Botti di Capodanno: a quando risale questa abitudine

I botti di Capodanno, e l’abitudine di esploderli in questo giorno hanno origini lontane: scopriamo a quando risale

Botti di Capodanno
A quando risale l’usanza dei botti di Capodanno?

Ogni fine anno che si rispetti, è festeggiato con i fuochi d’artificio. Croce e delizia di uno dei giorni più amati dell’anno. Delizia per gli occhi, di quegli spettacoli gestiti e curati da professionisti, e di chi spara i botti responsabilmente. Croce, eterna croce, per chi ne abusa, ne produce e smercia in quantità e modi illegali, alla poca sicurezza, e alla sofferenza degli animali ad ogni petardo esploso. Ma a quando risale la tradizione dei botti di Capodanno? Bisogna andare molto indietro con il tempo, e il fatto che sia ancora oggi una usanza molto attuale, la dice lunga sull’importanza che un tempo avevano.

Botti di Capodanno: l’origine dell’arte della pirotecnica

Le radici della pirotecnica, sono da collocare al VII secolo, in Cina. Uno studio tramandato da secoli, ed è l’arte dello studio, combinazione e realizzazione di fuochi d’artificio, con il fine dello spettacolo e del divertimento. Derivante dalla parola pyros, che in greco vuol dire fuoco, devono la loro nascita orientale, probabilmente ad un equivoco. Pare infatti che alcuni monaci cinesi, in cerca dell’elisir di lunga vita, tramite il miscuglio di sostanze minerali, animali e vegetali, una volta riscaldati, innescavano una esplosione. Da lì, combinando le giuste dosi di zolfo, carbone e salnitro si creò una polvere pirica. Unendo altri elementi chimici e pigmenti, l’esplosione generava (e genera) esplosione e colori. Dall’800 in poi iniziò l’utilizzo come festeggiamenti per cerimonie, matrimonio e tanto altro.

Botti di Capodanno
A quando risale l’usanza dei botti di Capodanno?

Il finale col botto

E come ogni manifestazione gioiosa richiede, anche la fine dell’anno fu investita da questa usanza di festeggiare con i fuochi d’artificio. Ed è proprio per questo motivo che si usa dire “il finale col botto”, per indicare qualcosa che sta terminando in maniera entusiasmante e positiva.
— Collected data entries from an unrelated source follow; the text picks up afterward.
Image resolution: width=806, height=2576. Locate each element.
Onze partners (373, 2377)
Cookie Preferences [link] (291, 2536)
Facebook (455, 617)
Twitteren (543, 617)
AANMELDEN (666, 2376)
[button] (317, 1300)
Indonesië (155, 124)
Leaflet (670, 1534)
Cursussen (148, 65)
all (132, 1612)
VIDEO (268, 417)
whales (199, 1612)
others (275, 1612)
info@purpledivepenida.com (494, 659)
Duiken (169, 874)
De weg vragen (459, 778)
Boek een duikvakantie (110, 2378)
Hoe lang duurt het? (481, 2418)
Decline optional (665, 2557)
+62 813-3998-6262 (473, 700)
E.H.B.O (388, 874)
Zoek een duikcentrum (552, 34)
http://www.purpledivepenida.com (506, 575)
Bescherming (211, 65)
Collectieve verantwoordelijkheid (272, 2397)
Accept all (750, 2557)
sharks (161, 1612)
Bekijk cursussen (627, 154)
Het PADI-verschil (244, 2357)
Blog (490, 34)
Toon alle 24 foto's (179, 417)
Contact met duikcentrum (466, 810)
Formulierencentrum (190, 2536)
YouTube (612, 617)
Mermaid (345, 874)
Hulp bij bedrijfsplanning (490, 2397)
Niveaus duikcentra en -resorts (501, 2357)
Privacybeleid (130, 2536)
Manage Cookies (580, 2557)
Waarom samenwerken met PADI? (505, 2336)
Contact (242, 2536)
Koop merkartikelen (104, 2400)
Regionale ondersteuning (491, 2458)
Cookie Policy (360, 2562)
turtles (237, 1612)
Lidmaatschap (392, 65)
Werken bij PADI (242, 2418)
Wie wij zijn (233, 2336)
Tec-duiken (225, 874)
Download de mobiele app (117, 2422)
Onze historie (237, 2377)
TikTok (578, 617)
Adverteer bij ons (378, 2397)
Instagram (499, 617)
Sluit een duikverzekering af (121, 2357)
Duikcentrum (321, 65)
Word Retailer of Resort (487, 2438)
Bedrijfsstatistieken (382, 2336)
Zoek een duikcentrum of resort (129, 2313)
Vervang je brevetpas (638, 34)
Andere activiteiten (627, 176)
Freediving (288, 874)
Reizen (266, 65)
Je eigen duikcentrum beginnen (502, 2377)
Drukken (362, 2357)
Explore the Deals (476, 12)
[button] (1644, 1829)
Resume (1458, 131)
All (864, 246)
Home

Anche perché, in antichità, i fuochi pirotecnici simboleggiavano anche l’augurio di un forte ricchezza e prosperità, e anche a scacciare gli spiriti maligni che fino a quel giorno avrebbero potuto accompagnare fino alla fine dell’anno. Ed è un sentimento molto forte ancora tutt’oggi.

Leggi anche -> Lenticchie a Capodanno: perché si mangiano e cosa simboleggiano

Botti di Capodanno
A quando risale l’usanza dei botti di Capodanno?

Leggi anche -> Dove festeggiare il Capodanno: le mete più gettonate

L’utilizzo dei fuochi d’artificio, deve essere ovviamente fatto con moderazione, in sicurezza e da professionisti. Ci sono sicuramente dei botti definiti più “leggeri” che potrebbero far abbassare la guardia, ma sarebbe un grosso errore. Ogni anno il bollettino della notte di San Silvestro è impietoso, con feriti e talvolta anche decessi. Tutto dovuto all’essere incauti e troppo sicuri di se. L’ideale sarebbe lasciar fare a chi ha competenze per accendere i fuochi, e godersi gli spettacoli e tenere gli animali al sicuro. E, quasi inutile dirlo, tenere lontano i minori da qualsiasi fuoco pirotecnico. Rovinarsi i festeggiamenti, purtroppo è un pericolo che è dietro l’angolo. In caso di acquisto, assicurarsi che i fuochi siano di provenienza certa e certificata, e che siano confezionati secondo il regolamento. Se un botto non si accende, potrebbe essere difettato quindi meglio non insistere. E regola assoluta, non raccogliere mai e poi mai un fuoco inesploso per strada. Potrebbe essere ancora innescato e creare seri danni. Ci si augura, ogni 31 dicembre, che il numero dei feriti possa essere in costante diminuzione, e che gli unici botti da “sparare” siano quelli dei tappi degli spumanti.